Thursday, February 16, 2012

Internet Voting Debate Hits the Big Time: Leading Experts to Appear on PBS NewsHour tonight

The highly-esteemed PBS NewsHour will today feature a segment, reported by their science correspondent Miles O’Brien, which will bring the debate over Internet voting to a wider audience than ever before.
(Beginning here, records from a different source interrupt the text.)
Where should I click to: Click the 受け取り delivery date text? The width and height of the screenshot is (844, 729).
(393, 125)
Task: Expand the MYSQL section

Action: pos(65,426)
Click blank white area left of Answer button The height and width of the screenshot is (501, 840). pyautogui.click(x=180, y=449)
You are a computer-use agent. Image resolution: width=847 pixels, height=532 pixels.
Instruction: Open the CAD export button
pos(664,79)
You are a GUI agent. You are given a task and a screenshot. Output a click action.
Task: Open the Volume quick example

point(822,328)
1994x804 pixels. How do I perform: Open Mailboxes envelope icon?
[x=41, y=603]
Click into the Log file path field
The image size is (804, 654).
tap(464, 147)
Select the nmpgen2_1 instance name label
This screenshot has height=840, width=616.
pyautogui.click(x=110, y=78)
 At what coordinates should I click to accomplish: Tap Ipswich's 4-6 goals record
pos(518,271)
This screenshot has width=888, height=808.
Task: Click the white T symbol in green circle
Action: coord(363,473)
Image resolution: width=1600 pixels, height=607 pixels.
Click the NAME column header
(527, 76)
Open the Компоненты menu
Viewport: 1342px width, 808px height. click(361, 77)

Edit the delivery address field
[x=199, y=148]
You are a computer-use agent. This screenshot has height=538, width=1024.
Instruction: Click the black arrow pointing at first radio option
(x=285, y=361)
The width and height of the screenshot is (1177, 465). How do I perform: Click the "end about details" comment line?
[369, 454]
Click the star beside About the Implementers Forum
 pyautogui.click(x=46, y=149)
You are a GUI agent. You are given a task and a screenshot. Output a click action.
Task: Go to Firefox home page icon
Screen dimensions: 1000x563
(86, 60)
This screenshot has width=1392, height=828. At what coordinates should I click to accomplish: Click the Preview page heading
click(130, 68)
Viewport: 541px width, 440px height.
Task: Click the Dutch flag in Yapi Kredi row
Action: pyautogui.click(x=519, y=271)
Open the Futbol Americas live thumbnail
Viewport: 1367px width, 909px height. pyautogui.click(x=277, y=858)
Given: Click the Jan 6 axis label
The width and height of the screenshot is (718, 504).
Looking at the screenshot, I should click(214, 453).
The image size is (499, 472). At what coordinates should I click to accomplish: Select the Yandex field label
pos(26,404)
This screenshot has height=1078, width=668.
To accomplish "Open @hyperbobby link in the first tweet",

According to Monty Tayloe of the program’s PR department, the report will feature interviews with:

West Virginia Secretary of State Natalie Tennant, talking about the difficulties her husband, a West Virginia state senator, had in trying to vote while he was deployed in Afghanistan

Computer scientist Ron Rivest of MIT

Computer scientist Alex Halderman of the University of Michigan, who led a team that successfully hacked the Washington, D.C., Internet voting system in 2010

Paul Stenbjorn, now Director of Operations of the Internet voting company Scytl, and the Executive Director of the District of Columbia Board of Elections & Ethics (BOEE) at the time of that hacking

Bob Carey, head of the Federal Voting Assistance Program at the Pentagon

UC Berkeley computer scientist David Wagner, a member of the group whose recommendations led to the demise of the SERVE Internet voting system

David Jefferson, Board Chairman of VerifiedVoting.org.

Viewers should check their local listings for time and channel details about the broadcast of this important coverage of the Internet voting debate on the PBS NewsHour.